I have been to the York Rally and the Home Counties Rallies in the past and have done seven CTC 100 mile Triennial Veterans Rides.

I have dragged my loaded bike over many rough tracks on my own and slept in bothies and sheds en route. You may have seen my photos taken on these tours which have been entered for the DA Photographic Competition over the years.

I rode the End to End in 1990, via Cape Wrath, alone and staying in hostels. I took 15 days and averaged 83.3 miles per day.

I enjoy the companionship of riding with the Wayfarers and find that most cyclists are easy to get on with, but those who do annoy me are the ones who behave badly on the roads and get us all a bad name.

Bill and I met in the Family Section and have now been married for over 9 years. Time flies!
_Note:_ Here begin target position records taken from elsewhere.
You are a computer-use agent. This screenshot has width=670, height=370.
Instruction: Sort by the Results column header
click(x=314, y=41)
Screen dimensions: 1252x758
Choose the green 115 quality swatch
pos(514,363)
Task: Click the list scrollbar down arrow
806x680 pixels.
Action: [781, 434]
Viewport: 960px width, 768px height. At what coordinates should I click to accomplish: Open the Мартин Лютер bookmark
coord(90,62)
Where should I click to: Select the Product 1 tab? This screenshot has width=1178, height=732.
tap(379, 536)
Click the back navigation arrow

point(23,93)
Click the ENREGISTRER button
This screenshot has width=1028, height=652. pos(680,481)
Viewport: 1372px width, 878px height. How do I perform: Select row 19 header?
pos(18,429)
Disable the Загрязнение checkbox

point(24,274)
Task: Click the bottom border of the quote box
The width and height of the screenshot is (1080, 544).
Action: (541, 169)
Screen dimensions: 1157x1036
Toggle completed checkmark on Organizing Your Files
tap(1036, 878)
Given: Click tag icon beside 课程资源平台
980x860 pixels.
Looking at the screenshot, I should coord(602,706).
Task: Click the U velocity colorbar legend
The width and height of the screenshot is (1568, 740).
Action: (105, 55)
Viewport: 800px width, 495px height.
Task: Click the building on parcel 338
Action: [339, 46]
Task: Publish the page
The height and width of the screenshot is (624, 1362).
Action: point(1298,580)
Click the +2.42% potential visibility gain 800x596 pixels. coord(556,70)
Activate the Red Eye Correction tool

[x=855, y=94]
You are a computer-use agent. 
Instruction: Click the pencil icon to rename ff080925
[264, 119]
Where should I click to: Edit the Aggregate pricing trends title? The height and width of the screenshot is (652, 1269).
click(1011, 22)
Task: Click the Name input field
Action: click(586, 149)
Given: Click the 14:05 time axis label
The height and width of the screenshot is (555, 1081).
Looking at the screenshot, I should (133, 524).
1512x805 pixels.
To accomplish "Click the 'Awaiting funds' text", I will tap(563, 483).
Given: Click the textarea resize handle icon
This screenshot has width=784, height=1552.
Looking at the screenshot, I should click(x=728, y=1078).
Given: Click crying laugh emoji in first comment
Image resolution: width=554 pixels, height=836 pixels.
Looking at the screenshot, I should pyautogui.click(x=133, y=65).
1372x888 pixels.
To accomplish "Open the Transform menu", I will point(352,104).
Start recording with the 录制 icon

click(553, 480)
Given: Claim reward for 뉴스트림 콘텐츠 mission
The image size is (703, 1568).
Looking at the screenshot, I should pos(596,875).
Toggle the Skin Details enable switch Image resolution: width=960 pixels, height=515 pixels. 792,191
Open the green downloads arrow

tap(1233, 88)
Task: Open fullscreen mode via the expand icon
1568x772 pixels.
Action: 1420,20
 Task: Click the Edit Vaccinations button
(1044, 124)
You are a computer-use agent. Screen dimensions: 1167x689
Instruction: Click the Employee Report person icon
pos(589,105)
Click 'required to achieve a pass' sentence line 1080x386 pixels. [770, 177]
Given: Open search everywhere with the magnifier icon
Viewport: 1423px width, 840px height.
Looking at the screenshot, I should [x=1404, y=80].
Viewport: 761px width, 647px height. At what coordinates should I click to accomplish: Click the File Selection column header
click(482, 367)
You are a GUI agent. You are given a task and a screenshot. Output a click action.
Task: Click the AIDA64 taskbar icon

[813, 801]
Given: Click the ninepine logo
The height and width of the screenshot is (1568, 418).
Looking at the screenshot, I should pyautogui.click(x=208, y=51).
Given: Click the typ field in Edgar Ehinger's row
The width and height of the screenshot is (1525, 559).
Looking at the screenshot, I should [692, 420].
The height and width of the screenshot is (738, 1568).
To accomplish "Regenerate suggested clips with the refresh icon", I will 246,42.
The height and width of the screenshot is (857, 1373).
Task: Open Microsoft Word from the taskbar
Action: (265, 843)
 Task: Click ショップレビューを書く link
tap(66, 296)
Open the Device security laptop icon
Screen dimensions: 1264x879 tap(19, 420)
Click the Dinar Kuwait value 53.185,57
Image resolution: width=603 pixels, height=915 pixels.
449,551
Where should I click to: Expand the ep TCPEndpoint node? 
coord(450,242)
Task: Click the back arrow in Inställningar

Postscript In the Rangers' Offices at Horton Country Park at close of duty at 11 pm one Sunday evening in March/April 2001 one Ranger commented, "I keep on seeing this lady going round the Park on a bicycle in the dark. It's very curious. What is she doing at this time of the night?" I guessed whom this may have been and described Pat Matthews and her bicycle. "Yes that's the lady. You must know her. What is she up to?" I explained that this lady had a target of miles to achieve every week so she was circling the Park to get in the extra miles! Editor and ex-Parks Ranger, Clive Oxx.